* TASK DETAILS *
When the line containing "Wizaz.pl (105, 2335)" appears in the entries below, begin printing there and stop after the line containing "O towarzystwie National Geographic (70, 2149)"; print each of those lines exactly and no other line.

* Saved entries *
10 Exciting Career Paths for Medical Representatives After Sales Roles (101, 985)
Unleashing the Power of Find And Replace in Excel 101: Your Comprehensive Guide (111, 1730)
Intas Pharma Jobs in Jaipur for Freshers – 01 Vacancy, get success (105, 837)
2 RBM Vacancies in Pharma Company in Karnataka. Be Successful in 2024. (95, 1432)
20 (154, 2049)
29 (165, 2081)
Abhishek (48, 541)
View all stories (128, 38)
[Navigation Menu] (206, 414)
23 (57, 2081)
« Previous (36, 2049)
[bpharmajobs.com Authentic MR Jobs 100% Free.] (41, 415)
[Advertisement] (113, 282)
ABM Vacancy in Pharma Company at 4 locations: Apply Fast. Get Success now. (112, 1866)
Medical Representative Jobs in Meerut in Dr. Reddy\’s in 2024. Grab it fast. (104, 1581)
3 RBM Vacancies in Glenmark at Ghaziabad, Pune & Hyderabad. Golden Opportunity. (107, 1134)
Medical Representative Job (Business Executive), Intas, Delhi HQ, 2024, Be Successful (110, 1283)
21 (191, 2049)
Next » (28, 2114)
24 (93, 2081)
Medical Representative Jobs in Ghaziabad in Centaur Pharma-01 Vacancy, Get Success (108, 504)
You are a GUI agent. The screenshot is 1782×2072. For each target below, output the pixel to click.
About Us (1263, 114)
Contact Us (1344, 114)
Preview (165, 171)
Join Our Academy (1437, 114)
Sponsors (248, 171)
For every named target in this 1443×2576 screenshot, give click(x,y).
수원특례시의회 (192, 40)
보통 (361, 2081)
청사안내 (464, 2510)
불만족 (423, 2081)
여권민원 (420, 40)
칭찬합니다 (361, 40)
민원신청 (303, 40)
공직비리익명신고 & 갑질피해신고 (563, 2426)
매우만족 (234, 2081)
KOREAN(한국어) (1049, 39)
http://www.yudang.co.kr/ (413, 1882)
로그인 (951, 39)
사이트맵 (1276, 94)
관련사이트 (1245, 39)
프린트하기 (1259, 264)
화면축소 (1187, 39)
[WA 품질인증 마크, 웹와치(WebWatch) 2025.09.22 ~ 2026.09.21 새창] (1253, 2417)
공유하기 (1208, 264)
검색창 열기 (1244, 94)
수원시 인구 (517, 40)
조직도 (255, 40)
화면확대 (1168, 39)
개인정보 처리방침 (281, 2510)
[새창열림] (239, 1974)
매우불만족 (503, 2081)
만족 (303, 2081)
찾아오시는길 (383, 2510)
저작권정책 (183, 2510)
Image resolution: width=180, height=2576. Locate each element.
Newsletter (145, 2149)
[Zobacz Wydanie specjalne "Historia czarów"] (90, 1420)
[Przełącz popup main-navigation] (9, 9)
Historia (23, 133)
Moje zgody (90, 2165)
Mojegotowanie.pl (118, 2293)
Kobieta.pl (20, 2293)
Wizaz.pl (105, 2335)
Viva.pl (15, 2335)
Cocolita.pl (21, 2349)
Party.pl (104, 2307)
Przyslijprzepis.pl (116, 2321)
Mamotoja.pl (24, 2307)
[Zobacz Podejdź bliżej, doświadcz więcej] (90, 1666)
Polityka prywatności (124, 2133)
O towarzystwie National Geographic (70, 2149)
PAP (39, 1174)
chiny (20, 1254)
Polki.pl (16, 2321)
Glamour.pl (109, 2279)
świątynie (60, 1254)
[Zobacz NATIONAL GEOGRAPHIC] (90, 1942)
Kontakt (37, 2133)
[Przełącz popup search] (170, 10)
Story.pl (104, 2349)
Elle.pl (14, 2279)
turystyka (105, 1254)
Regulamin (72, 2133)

* OUTPUT OF THE TASK *
Wizaz.pl (105, 2335)
Viva.pl (15, 2335)
Cocolita.pl (21, 2349)
Party.pl (104, 2307)
Przyslijprzepis.pl (116, 2321)
Mamotoja.pl (24, 2307)
[Zobacz Podejdź bliżej, doświadcz więcej] (90, 1666)
Polityka prywatności (124, 2133)
O towarzystwie National Geographic (70, 2149)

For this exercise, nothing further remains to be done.